**EXERCISE OBJECTIVE:** Repeat only the lines below from the one containing "Given: Click the Dez. month axis label" through the one containing "The width and", inclusive, exactly as written.
● ● ●
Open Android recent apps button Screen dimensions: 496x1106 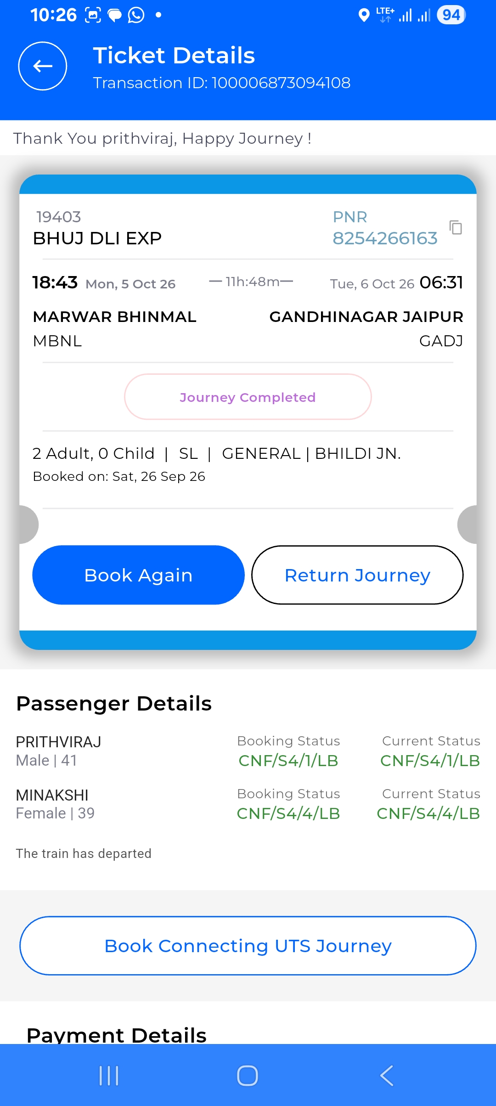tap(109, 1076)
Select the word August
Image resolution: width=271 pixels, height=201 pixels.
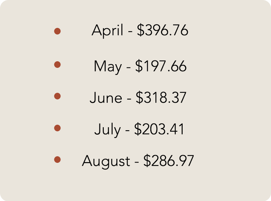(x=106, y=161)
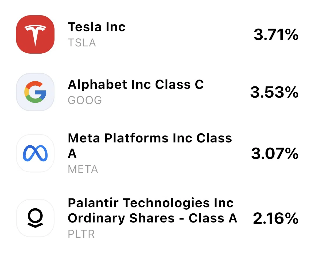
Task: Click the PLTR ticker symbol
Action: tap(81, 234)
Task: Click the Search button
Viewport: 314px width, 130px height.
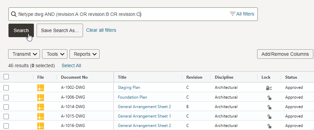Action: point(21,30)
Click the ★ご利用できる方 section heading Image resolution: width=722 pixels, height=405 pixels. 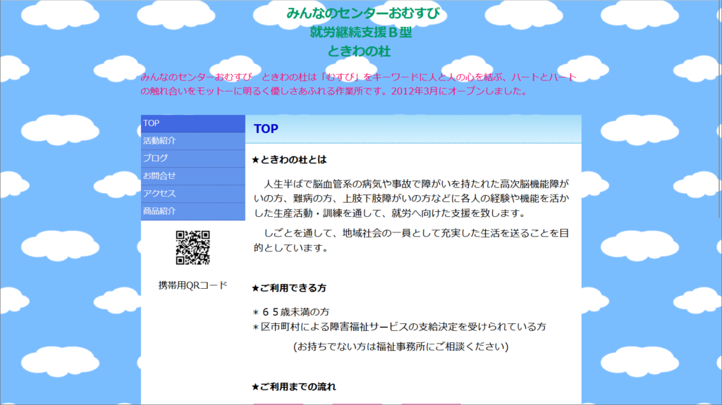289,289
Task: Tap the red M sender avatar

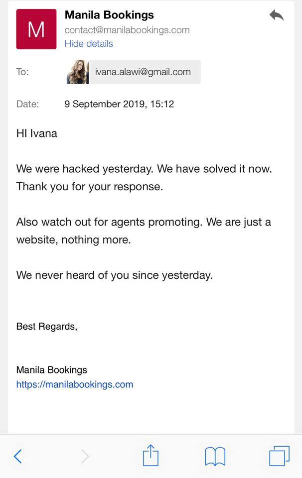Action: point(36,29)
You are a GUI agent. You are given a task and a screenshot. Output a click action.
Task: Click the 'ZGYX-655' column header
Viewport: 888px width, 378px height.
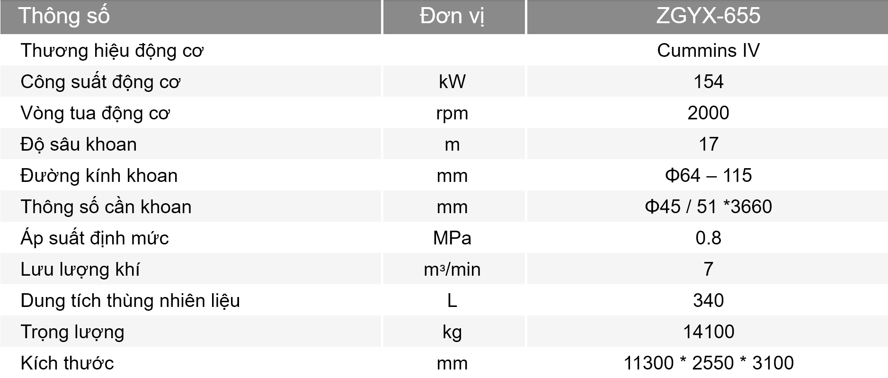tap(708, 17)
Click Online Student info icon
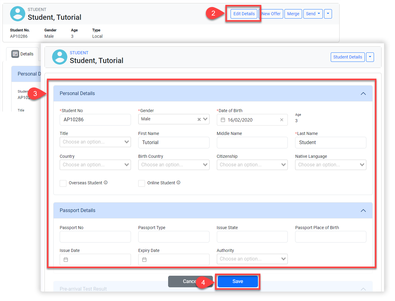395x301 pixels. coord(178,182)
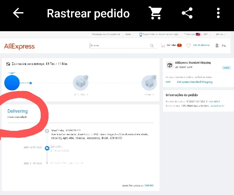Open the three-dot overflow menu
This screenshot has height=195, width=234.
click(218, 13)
● ● ●
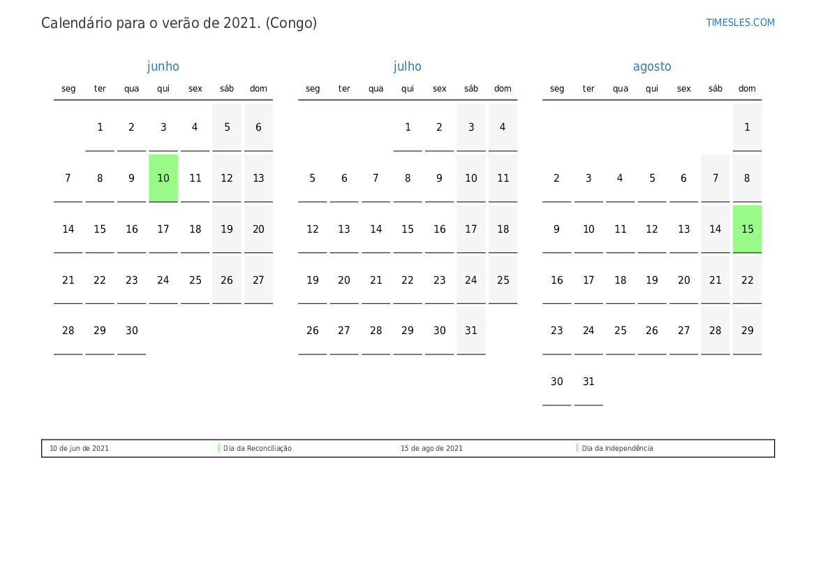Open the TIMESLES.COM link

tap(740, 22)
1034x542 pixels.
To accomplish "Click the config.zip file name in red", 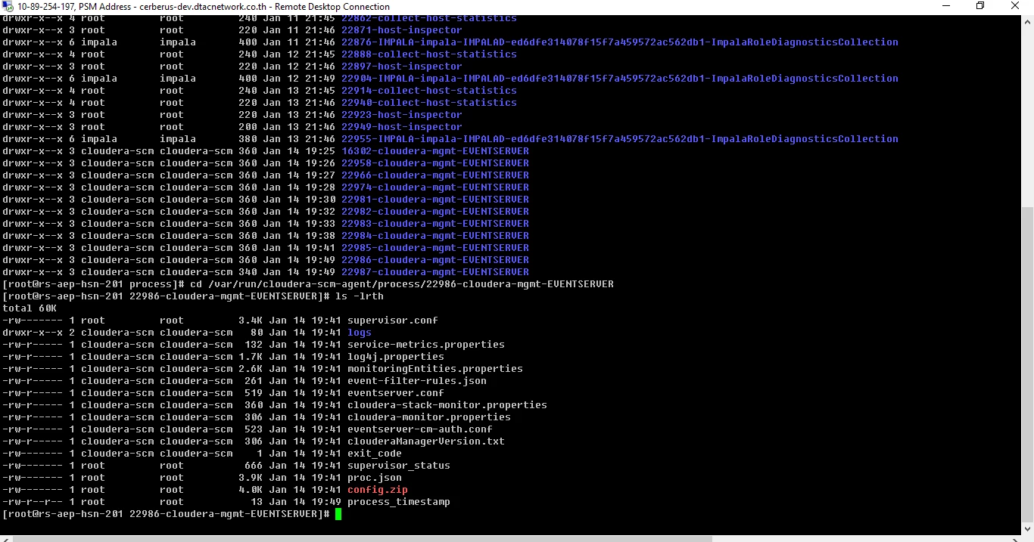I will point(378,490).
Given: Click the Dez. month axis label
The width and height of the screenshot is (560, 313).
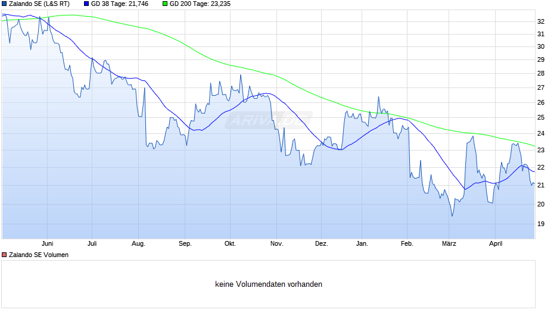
● ● ●
**TASK RESPONSE:**
Given: Click the Dez. month axis label
The width and height of the screenshot is (560, 313).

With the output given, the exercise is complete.